Genetic improvement programs for shrimp have consolidated down to a few large world-class programs in the short history of L. vannamei cultivation. In Asia, feed companies started to develop their own breeding programs or purchased existing breeding companies to offer customers genetically improved seed as well as feed as a competitive advantage against other feed operators. Considering the significant time and investment required to establish a competitive breeding program, this creates a barrier to entry in markets where broodstock and quality postlarvae are in short supply, as in Indonesia and Malaysia, for example.

In Asia, postlarvae distribution may continue to consolidate around programs owned by feed companies that insist on bundled feed/postlarvae purchases. Independent breeding companies can compete with superior-performing animals, but new entrants may find it difficult to penetrate such markets. This is a potentially scary scenario for shrimp farmers who may be forced to buy feed from a supplier they don’t prefer out of desperation to get postlarvae. Thus there is customer support for open systems.

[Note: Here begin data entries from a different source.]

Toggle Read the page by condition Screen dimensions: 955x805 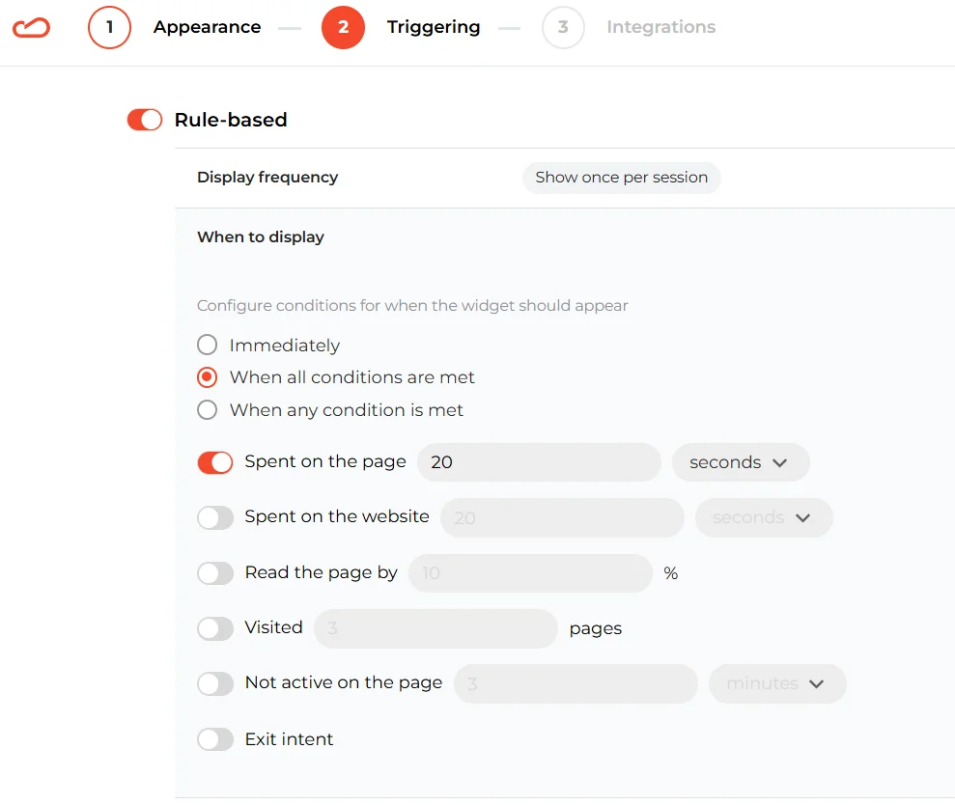[x=215, y=573]

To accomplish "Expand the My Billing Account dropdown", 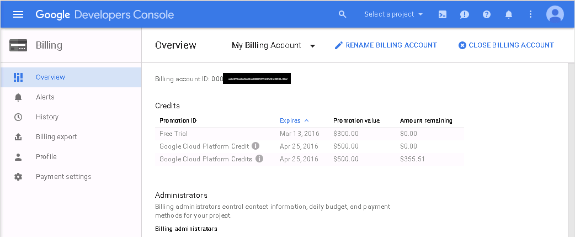I will [x=273, y=45].
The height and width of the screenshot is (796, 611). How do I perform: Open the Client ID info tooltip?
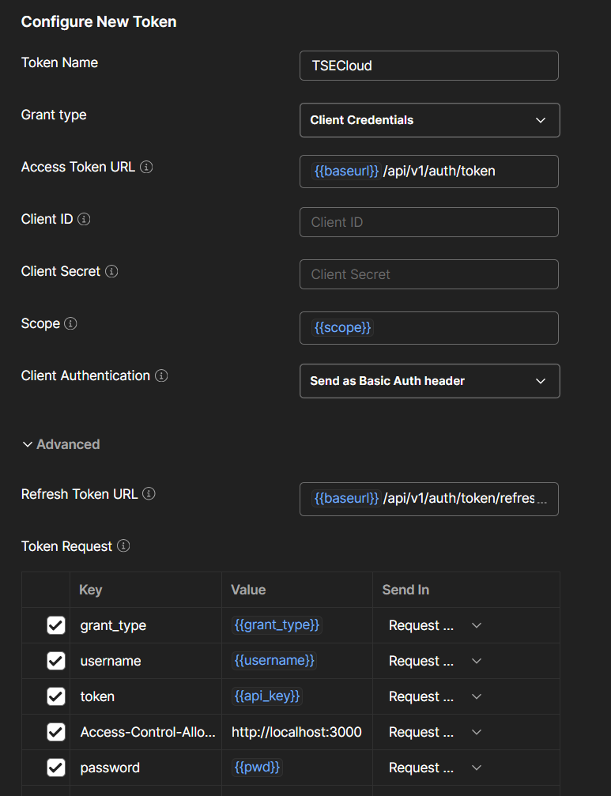pyautogui.click(x=86, y=219)
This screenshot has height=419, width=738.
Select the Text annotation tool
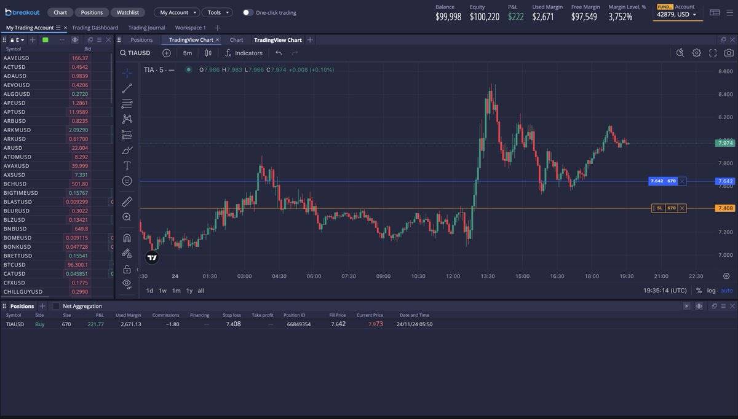coord(127,165)
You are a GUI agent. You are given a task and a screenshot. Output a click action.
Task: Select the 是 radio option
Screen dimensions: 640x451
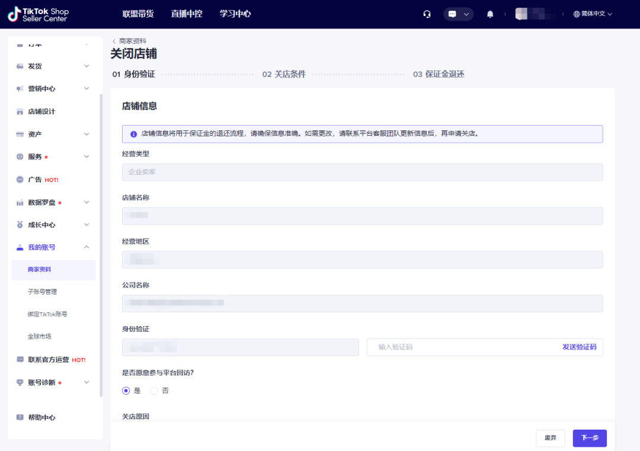126,391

It is worth pointing out that China is the largest global market for shrimp broodstock, yet it lacks a world-class genetic program. However, because China only cultivates for part of the year, it is costly to maintain a breeding program just for this market. We may see genetic programs develop, funded by government or feed companies or independents. However, it will take some time for a new program to close the performance gap with existing programs.

Broodstock segmentation

In the Americas, many breeding companies are fully integrated and use their animals for their own production. Many companies use mass selection as their selective-breeding strategy, keeping different lines or populations and crossing them to reduce inbreeding (Fig. 1). This strategy has been successful for local production, but it prevents the possibility of regional or worldwide distribution due to sanitary regulations imposed by the producing countries.

Fig. 1: Broodstock segmentation in the Americas. Total annual demand 240,000 units.

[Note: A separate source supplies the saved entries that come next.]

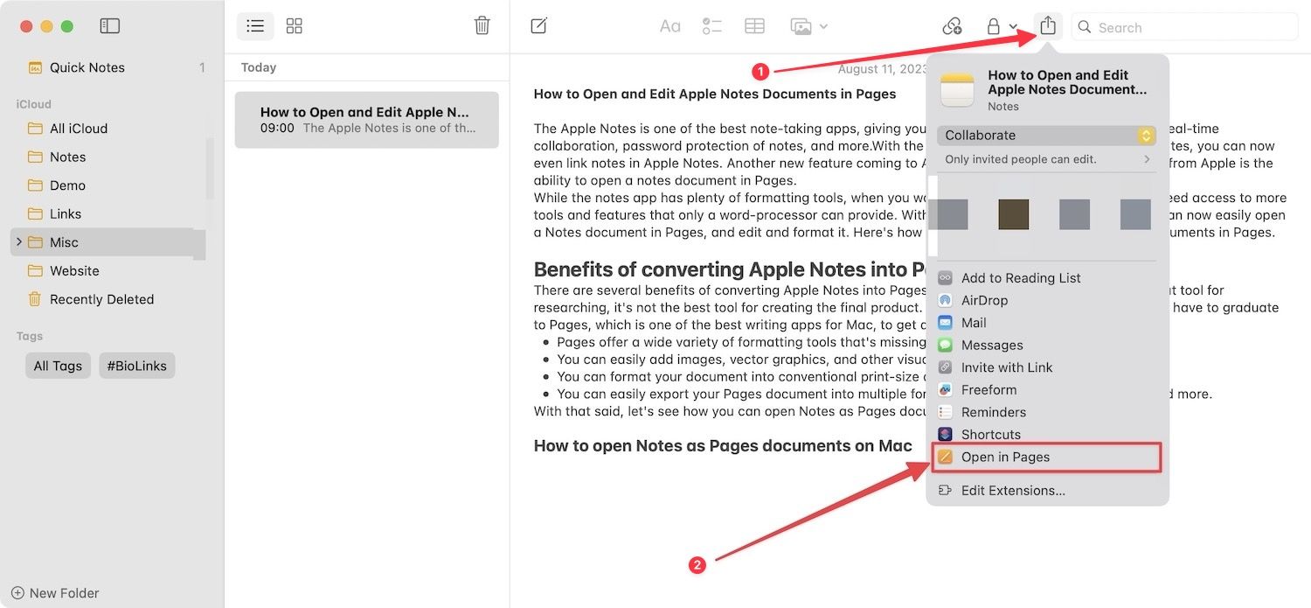This screenshot has height=608, width=1311.
Task: Toggle the sidebar visibility icon
Action: pos(109,26)
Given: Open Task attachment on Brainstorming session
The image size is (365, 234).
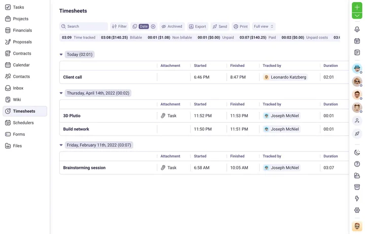Looking at the screenshot, I should tap(169, 168).
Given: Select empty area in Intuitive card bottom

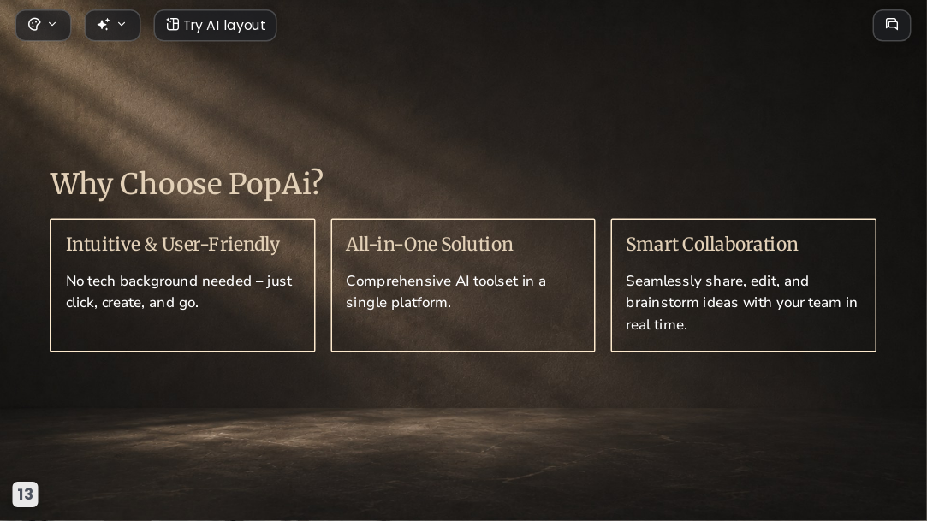Looking at the screenshot, I should tap(182, 331).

On the other hand, in Asia, the industry follows an SPF broodstock concept, in part because L. vannamei are not endemic to the region. Most of the global breeding programs focus on SPF shrimp for the Asia market. However, we still see many hatcheries using F2 broodstocks selected from culture ponds (Figure 2).

Fig. 2: Broodstock segmentation in Asia. Total annual demand 900,000 units.

Restrictions imposed by local authorities on moving live animals across borders and their quarantine strategies have resulted in a shortage of high-quality broodstock in some markets. In that scenario, hatcheries began using F2 animals from ponds, which are less costly and more readily available. This practice poses a threat to the industry since there is no inbreeding control, the genetic merit of the animals deteriorates rapidly, and the sanitary conditions of the ponds could easily spread local diseases.

The utilization of F2 broodstocks from local hatcheries is probably the main limitation for the shrimp industry to gain the benefits from selecting breeding and evolve into a mature industry like salmon culture.